*Collected data:*
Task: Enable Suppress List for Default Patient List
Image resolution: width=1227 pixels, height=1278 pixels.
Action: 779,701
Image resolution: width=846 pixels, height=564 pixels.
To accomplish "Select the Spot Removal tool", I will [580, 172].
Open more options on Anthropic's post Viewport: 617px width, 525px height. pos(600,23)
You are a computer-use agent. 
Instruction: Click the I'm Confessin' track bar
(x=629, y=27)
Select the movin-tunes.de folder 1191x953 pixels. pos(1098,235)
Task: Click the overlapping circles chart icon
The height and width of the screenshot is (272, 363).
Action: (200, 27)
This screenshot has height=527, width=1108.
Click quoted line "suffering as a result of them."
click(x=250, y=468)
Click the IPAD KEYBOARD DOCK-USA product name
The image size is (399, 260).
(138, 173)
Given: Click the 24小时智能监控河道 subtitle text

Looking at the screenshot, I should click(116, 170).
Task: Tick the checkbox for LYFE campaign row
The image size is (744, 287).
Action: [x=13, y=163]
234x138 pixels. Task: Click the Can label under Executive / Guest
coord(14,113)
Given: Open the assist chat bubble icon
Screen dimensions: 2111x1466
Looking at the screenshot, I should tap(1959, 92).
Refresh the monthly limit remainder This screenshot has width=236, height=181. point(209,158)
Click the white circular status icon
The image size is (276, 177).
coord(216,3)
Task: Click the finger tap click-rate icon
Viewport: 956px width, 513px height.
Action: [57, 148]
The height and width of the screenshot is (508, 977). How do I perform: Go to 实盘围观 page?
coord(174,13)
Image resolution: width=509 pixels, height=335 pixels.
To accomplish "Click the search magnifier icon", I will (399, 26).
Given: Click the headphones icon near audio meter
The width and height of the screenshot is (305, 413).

*What to do:* The line containing "You are a computer-use agent." marks where to begin; the last line of the records marks where to stop. Copy both and all between, exactly.

*Answer for the task:*
You are a computer-use agent. 
Instruction: Click the I'm Confessin' track bar
(x=629, y=27)
Select the movin-tunes.de folder 1191x953 pixels. pos(1098,235)
Task: Click the overlapping circles chart icon
The height and width of the screenshot is (272, 363).
Action: (200, 27)
This screenshot has height=527, width=1108.
Click quoted line "suffering as a result of them."
click(x=250, y=468)
Click the IPAD KEYBOARD DOCK-USA product name
The image size is (399, 260).
(138, 173)
Given: Click the 24小时智能监控河道 subtitle text

Looking at the screenshot, I should click(116, 170).
Task: Tick the checkbox for LYFE campaign row
The image size is (744, 287).
Action: [x=13, y=163]
234x138 pixels. Task: Click the Can label under Executive / Guest
coord(14,113)
Given: Open the assist chat bubble icon
Screen dimensions: 2111x1466
Looking at the screenshot, I should tap(1959, 92).
Refresh the monthly limit remainder This screenshot has width=236, height=181. point(209,158)
Click the white circular status icon
The image size is (276, 177).
coord(216,3)
Task: Click the finger tap click-rate icon
Viewport: 956px width, 513px height.
Action: [57, 148]
The height and width of the screenshot is (508, 977). How do I perform: Go to 实盘围观 page?
coord(174,13)
Image resolution: width=509 pixels, height=335 pixels.
To accomplish "Click the search magnifier icon", I will (399, 26).
Given: Click the headphones icon near audio meter
The width and height of the screenshot is (305, 413).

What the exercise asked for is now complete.